During his first two decades in front of the mic, Sephton got used to announcing Liverpool as the champion of England – the club won a remarkable 11 First Division titles between 1973 and 1990 to add to the seven it had already won up to that point.

Had you told him then that it would be another 30 years before he could call the Reds champions of England again, you might have noted a hint of surprise in his response.

“I’d have said you were crackers!” he laughs in an interview with CNN Sports. “After the triumph in 1990, the following season we didn’t get anywhere. And then it goes on each season and you’re thinking, ‘It can’t go on much longer. It can’t go on. It just can’t go on.’

“And it went on…”

Had you told him the manner in which Liverpool would finally claim its 19th league title, that surprise would have turned to disbelief.

In March 2020, with the Reds 25 points clear at the top of the table under legendary manager Jürgen Klopp, they looked almost certain to become English champions for the first time since the First Division was rebranded as the Premier League. But then Covid-19 struck, the world went into lockdown and the league was halted.

It would resume three months later, but not as fans knew it. Sephton, reinstated in his box in one corner of Anfield, played music and made announcements, but did so to an empty stadium. With English soccer remaining behind closed doors and pubs still closed, fans watched from their homes as the players got their hands on the trophy that had eluded Liverpool for so long.

“It was spooky. I remember I came home from the last game when we picked up the trophy at Anfield behind closed doors,” Sephton recalls.

“I’d just been to a dinner where Peter Moore, who was CEO at the time, he stood up and said that Liverpool had a billion followers worldwide. Then on that night, there were 600 people inside Anfield, including all the Sky TV crew and whatever.

“I was so privileged to be there, but it was so disappointing for the rest of the Anfield faithful – people who have been coming for years and couldn’t get in to see it. It was awful.”

No fans were allowed into the stadium when Liverpool lifted the Premier League in 2020.

Among that Anfield faithful is Neil Atkinson, host and CEO of The Anfield Wrap.

“Of course, something was lost, and the whole situation is covered with sadness,” he tells CNN. “People made life decisions around wanting to be in Liverpool for the moment that Liverpool won the league. And then, effectively, it wasn’t the same.

“It wasn’t what it was meant to be.”

That’s not to say that Liverpool supporters spent that moment feeling sorry for themselves.

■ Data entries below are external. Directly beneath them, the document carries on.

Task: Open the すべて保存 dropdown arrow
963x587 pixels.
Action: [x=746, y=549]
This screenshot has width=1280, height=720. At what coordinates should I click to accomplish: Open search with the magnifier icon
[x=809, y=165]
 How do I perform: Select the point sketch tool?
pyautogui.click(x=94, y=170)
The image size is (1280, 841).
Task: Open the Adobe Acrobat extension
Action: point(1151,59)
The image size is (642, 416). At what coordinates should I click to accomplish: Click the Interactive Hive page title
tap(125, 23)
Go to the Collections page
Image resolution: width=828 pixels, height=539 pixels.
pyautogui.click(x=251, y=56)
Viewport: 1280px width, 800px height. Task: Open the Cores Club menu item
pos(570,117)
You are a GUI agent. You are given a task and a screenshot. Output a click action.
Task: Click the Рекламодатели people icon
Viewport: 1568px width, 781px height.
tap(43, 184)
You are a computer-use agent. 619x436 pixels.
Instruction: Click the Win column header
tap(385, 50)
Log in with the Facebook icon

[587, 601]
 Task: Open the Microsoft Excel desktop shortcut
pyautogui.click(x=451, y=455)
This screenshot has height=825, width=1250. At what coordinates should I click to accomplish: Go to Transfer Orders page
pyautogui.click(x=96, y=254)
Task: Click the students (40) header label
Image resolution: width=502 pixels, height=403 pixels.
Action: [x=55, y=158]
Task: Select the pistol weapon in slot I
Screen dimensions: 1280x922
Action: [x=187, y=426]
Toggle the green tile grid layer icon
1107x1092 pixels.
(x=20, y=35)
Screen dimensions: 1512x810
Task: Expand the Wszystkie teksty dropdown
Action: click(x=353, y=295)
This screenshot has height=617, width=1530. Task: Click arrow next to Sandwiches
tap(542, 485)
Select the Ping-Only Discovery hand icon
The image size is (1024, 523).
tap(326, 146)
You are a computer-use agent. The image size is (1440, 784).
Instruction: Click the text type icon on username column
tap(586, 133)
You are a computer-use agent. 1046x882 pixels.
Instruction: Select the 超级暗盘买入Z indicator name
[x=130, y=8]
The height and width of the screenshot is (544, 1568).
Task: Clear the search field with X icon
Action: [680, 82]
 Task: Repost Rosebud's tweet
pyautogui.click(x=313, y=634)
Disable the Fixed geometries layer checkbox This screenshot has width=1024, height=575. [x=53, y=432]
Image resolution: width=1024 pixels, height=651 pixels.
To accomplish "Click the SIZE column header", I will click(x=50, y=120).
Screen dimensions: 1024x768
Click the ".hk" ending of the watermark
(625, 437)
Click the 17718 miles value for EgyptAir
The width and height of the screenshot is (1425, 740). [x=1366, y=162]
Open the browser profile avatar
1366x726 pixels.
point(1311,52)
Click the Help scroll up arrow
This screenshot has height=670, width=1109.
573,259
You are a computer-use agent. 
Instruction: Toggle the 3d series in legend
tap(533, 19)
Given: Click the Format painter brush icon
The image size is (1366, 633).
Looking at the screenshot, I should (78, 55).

“I think that everyone made the best of the circumstance that they found themselves in,” says Atkinson, who spent the night with a small group of friends, social distancing “on the beach, drinking, setting off fireworks and listening to ‘Nessun Dorma,’” an aria from Giacomo Puccini’s opera Turandot, most famously sung by Luciano Pavarotti.

“I’ll remember that for the rest of my life in a really weird way,” he adds. “I hope that Liverpool win the next 10 league titles, and we’ll never celebrate any of them like that.”

Chris Pajak, co-founder of fan channel The Redmen TV, remembers hearing the news that the Premier League would be put on hold.

“We never really knew if it would start again,” he tells CNN Sports. “Were we ever going to win the Premier League? Were we that cursed that we’d never be able to lift it?”

When the league did resume, platforms like The Redmen TV and The Anfield Wrap became one of the only ways for supporters to experience the collective spirit that so many craved during one of the biggest moments in the club’s history. Pajak formed a Covid support bubble with best friend and fellow co-founder Paul Machin, and their live watchalongs garnered 25,000 viewers at a time.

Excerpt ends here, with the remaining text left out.